=== Given entries ===

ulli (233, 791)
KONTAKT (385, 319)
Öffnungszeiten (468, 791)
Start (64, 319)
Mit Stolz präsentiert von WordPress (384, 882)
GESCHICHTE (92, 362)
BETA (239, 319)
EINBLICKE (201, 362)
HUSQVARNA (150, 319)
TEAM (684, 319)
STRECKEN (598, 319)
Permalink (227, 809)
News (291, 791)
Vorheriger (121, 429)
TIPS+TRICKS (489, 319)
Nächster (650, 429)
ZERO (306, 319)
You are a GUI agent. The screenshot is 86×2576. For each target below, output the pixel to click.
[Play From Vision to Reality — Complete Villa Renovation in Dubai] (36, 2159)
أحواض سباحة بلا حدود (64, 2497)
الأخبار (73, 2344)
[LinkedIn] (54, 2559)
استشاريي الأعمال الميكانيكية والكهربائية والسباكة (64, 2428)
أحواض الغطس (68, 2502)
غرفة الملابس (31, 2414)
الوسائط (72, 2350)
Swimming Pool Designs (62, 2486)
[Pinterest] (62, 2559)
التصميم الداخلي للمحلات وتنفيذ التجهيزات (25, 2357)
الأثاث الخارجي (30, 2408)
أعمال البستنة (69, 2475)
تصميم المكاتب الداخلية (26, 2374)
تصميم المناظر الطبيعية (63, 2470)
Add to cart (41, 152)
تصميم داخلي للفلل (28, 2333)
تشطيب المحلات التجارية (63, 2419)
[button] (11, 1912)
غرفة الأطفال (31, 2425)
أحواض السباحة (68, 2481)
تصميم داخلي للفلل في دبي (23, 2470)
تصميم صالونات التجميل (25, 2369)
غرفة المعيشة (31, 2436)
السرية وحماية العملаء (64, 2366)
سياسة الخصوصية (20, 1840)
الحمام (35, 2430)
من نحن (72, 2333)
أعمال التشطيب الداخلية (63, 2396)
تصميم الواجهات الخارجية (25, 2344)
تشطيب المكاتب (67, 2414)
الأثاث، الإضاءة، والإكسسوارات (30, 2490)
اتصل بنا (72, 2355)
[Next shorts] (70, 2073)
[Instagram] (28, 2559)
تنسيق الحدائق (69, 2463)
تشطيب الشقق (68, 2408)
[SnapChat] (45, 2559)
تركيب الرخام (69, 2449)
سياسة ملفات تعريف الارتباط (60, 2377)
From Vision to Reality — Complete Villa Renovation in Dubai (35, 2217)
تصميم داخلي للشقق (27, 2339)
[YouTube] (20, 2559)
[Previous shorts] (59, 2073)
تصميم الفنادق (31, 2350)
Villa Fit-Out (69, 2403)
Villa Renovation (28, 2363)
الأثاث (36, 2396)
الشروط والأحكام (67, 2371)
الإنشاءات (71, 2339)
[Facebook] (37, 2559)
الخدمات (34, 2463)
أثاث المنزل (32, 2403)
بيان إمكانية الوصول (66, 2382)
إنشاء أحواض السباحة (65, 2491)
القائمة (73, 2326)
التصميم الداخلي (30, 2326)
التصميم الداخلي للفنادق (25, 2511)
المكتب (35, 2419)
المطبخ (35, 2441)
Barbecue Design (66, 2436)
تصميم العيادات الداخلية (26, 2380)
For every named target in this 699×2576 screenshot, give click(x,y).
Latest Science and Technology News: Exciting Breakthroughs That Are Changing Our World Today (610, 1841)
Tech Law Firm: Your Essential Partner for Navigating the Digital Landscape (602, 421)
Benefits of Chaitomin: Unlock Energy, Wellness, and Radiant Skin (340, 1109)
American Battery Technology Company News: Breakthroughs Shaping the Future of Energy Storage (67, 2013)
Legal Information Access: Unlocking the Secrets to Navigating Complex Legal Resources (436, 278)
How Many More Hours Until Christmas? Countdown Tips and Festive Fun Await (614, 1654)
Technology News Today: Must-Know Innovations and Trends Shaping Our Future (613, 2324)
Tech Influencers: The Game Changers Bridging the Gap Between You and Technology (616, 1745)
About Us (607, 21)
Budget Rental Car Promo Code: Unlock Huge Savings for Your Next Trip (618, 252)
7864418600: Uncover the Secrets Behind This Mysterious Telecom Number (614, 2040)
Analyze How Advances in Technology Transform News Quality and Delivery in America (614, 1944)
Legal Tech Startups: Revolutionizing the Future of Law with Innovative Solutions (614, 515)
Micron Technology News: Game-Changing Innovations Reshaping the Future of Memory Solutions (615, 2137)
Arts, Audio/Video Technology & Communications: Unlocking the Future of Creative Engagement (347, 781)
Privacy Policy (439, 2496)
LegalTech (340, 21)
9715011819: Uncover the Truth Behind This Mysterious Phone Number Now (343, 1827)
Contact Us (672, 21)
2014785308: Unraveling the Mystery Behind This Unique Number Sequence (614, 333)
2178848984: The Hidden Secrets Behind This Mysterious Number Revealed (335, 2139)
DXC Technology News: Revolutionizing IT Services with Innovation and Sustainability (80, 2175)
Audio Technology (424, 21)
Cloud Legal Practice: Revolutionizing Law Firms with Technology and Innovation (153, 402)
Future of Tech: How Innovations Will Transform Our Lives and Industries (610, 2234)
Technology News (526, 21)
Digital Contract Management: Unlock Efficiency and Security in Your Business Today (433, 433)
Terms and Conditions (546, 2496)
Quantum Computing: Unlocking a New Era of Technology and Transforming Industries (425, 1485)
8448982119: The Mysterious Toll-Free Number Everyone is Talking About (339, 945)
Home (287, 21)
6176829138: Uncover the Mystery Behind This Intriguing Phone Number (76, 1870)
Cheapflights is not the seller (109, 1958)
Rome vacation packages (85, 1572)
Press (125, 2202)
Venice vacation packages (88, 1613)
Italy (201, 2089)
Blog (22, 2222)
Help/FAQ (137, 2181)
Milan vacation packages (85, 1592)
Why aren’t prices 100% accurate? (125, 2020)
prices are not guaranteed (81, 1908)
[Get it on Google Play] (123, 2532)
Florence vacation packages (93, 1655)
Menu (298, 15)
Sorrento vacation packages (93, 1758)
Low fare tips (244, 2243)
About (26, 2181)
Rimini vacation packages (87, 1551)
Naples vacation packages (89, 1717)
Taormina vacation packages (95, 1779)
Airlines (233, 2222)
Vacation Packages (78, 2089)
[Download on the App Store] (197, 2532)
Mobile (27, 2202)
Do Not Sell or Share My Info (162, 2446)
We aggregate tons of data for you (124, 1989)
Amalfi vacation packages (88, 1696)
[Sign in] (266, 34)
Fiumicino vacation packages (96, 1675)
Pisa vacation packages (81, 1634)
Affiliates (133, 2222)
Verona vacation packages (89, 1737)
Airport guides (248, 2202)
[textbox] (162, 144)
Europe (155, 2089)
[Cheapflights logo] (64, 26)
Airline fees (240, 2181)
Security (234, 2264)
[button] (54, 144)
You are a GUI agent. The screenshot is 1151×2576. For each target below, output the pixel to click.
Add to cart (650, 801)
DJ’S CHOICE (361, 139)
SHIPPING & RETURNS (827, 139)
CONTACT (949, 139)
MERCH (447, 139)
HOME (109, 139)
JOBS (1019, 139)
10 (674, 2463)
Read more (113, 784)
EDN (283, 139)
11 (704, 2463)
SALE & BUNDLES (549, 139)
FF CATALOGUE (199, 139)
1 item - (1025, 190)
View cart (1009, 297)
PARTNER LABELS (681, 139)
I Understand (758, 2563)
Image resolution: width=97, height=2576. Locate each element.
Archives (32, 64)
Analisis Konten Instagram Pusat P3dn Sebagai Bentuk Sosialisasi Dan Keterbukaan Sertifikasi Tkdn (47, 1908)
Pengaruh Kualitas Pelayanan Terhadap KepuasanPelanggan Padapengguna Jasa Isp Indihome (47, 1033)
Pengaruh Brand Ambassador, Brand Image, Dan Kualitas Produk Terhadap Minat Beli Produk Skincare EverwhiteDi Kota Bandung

===

## [Problem requirements]
The records above should be returned exactly.

## [The completed task]
ulli (233, 791)
KONTAKT (385, 319)
Öffnungszeiten (468, 791)
Start (64, 319)
Mit Stolz präsentiert von WordPress (384, 882)
GESCHICHTE (92, 362)
BETA (239, 319)
EINBLICKE (201, 362)
HUSQVARNA (150, 319)
TEAM (684, 319)
STRECKEN (598, 319)
Permalink (227, 809)
News (291, 791)
Vorheriger (121, 429)
TIPS+TRICKS (489, 319)
Nächster (650, 429)
ZERO (306, 319)
You are a GUI agent. The screenshot is 86×2576. For each target below, output the pixel to click.
[Play From Vision to Reality — Complete Villa Renovation in Dubai] (36, 2159)
أحواض سباحة بلا حدود (64, 2497)
الأخبار (73, 2344)
[LinkedIn] (54, 2559)
استشاريي الأعمال الميكانيكية والكهربائية والسباكة (64, 2428)
أحواض الغطس (68, 2502)
غرفة الملابس (31, 2414)
الوسائط (72, 2350)
Swimming Pool Designs (62, 2486)
[Pinterest] (62, 2559)
التصميم الداخلي للمحلات وتنفيذ التجهيزات (25, 2357)
الأثاث الخارجي (30, 2408)
أعمال البستنة (69, 2475)
تصميم المكاتب الداخلية (26, 2374)
تصميم المناظر الطبيعية (63, 2470)
Add to cart (41, 152)
تصميم داخلي للفلل (28, 2333)
تشطيب المحلات التجارية (63, 2419)
[button] (11, 1912)
غرفة الأطفال (31, 2425)
أحواض السباحة (68, 2481)
تصميم داخلي للفلل في دبي (23, 2470)
تصميم صالونات التجميل (25, 2369)
غرفة المعيشة (31, 2436)
السرية وحماية العملаء (64, 2366)
سياسة الخصوصية (20, 1840)
الحمام (35, 2430)
من نحن (72, 2333)
أعمال التشطيب الداخلية (63, 2396)
تصميم الواجهات الخارجية (25, 2344)
تشطيب المكاتب (67, 2414)
الأثاث، الإضاءة، والإكسسوارات (30, 2490)
اتصل بنا (72, 2355)
[Next shorts] (70, 2073)
[Instagram] (28, 2559)
تنسيق الحدائق (69, 2463)
تشطيب الشقق (68, 2408)
[SnapChat] (45, 2559)
تركيب الرخام (69, 2449)
سياسة ملفات تعريف الارتباط (60, 2377)
From Vision to Reality — Complete Villa Renovation in Dubai (35, 2217)
تصميم داخلي للشقق (27, 2339)
[YouTube] (20, 2559)
[Previous shorts] (59, 2073)
تصميم الفنادق (31, 2350)
Villa Fit-Out (69, 2403)
Villa Renovation (28, 2363)
الأثاث (36, 2396)
الشروط والأحكام (67, 2371)
الإنشاءات (71, 2339)
[Facebook] (37, 2559)
الخدمات (34, 2463)
أثاث المنزل (32, 2403)
بيان إمكانية الوصول (66, 2382)
إنشاء أحواض السباحة (65, 2491)
القائمة (73, 2326)
التصميم الداخلي (30, 2326)
التصميم الداخلي للفنادق (25, 2511)
المكتب (35, 2419)
المطبخ (35, 2441)
Barbecue Design (66, 2436)
تصميم العيادات الداخلية (26, 2380)
For every named target in this 699×2576 screenshot, give click(x,y).
Latest Science and Technology News: Exciting Breakthroughs That Are Changing Our World Today (610, 1841)
Tech Law Firm: Your Essential Partner for Navigating the Digital Landscape (602, 421)
Benefits of Chaitomin: Unlock Energy, Wellness, and Radiant Skin (340, 1109)
American Battery Technology Company News: Breakthroughs Shaping the Future of Energy Storage (67, 2013)
Legal Information Access: Unlocking the Secrets to Navigating Complex Legal Resources (436, 278)
How Many More Hours Until Christmas? Countdown Tips and Festive Fun Await (614, 1654)
Technology News Today: Must-Know Innovations and Trends Shaping Our Future (613, 2324)
Tech Influencers: The Game Changers Bridging the Gap Between You and Technology (616, 1745)
About Us (607, 21)
Budget Rental Car Promo Code: Unlock Huge Savings for Your Next Trip (618, 252)
7864418600: Uncover the Secrets Behind This Mysterious Telecom Number (614, 2040)
Analyze How Advances in Technology Transform News Quality and Delivery in America (614, 1944)
Legal Tech Startups: Revolutionizing the Future of Law with Innovative Solutions (614, 515)
Micron Technology News: Game-Changing Innovations Reshaping the Future of Memory Solutions (615, 2137)
Arts, Audio/Video Technology & Communications: Unlocking the Future of Creative Engagement (347, 781)
Privacy Policy (439, 2496)
LegalTech (340, 21)
9715011819: Uncover the Truth Behind This Mysterious Phone Number Now (343, 1827)
Contact Us (672, 21)
2014785308: Unraveling the Mystery Behind This Unique Number Sequence (614, 333)
2178848984: The Hidden Secrets Behind This Mysterious Number Revealed (335, 2139)
DXC Technology News: Revolutionizing IT Services with Innovation and Sustainability (80, 2175)
Audio Technology (424, 21)
Cloud Legal Practice: Revolutionizing Law Firms with Technology and Innovation (153, 402)
Future of Tech: How Innovations Will Transform Our Lives and Industries (610, 2234)
Technology News (526, 21)
Digital Contract Management: Unlock Efficiency and Security in Your Business Today (433, 433)
Terms and Conditions (546, 2496)
Quantum Computing: Unlocking a New Era of Technology and Transforming Industries (425, 1485)
8448982119: The Mysterious Toll-Free Number Everyone is Talking About (339, 945)
Home (287, 21)
6176829138: Uncover the Mystery Behind This Intriguing Phone Number (76, 1870)
Cheapflights is not the seller (109, 1958)
Rome vacation packages (85, 1572)
Press (125, 2202)
Venice vacation packages (88, 1613)
Italy (201, 2089)
Blog (22, 2222)
Help/FAQ (137, 2181)
Milan vacation packages (85, 1592)
Why aren’t prices 100% accurate? (125, 2020)
prices are not guaranteed (81, 1908)
[Get it on Google Play] (123, 2532)
Florence vacation packages (93, 1655)
Menu (298, 15)
Sorrento vacation packages (93, 1758)
Low fare tips (244, 2243)
About (26, 2181)
Rimini vacation packages (87, 1551)
Naples vacation packages (89, 1717)
Taormina vacation packages (95, 1779)
Airlines (233, 2222)
Vacation Packages (78, 2089)
[Download on the App Store] (197, 2532)
Mobile (27, 2202)
Do Not Sell or Share My Info (162, 2446)
We aggregate tons of data for you (124, 1989)
Amalfi vacation packages (88, 1696)
[Sign in] (266, 34)
Fiumicino vacation packages (96, 1675)
Pisa vacation packages (81, 1634)
Affiliates (133, 2222)
Verona vacation packages (89, 1737)
Airport guides (248, 2202)
[textbox] (162, 144)
Europe (155, 2089)
[Cheapflights logo] (64, 26)
Airline fees (240, 2181)
Security (234, 2264)
[button] (54, 144)
You are a GUI agent. The screenshot is 1151×2576. For each target below, output the pixel to click.
Add to cart (650, 801)
DJ’S CHOICE (361, 139)
SHIPPING & RETURNS (827, 139)
CONTACT (949, 139)
MERCH (447, 139)
HOME (109, 139)
JOBS (1019, 139)
10 (674, 2463)
Read more (113, 784)
EDN (283, 139)
11 (704, 2463)
SALE & BUNDLES (549, 139)
FF CATALOGUE (199, 139)
1 item - (1025, 190)
View cart (1009, 297)
PARTNER LABELS (681, 139)
I Understand (758, 2563)
Image resolution: width=97, height=2576. Locate each element.
Archives (32, 64)
Analisis Konten Instagram Pusat P3dn Sebagai Bentuk Sosialisasi Dan Keterbukaan Sertifikasi Tkdn (47, 1908)
Pengaruh Kualitas Pelayanan Terhadap KepuasanPelanggan Padapengguna Jasa Isp Indihome (47, 1033)
Pengaruh Brand Ambassador, Brand Image, Dan Kualitas Produk Terhadap Minat Beli Produk Skincare EverwhiteDi Kota Bandung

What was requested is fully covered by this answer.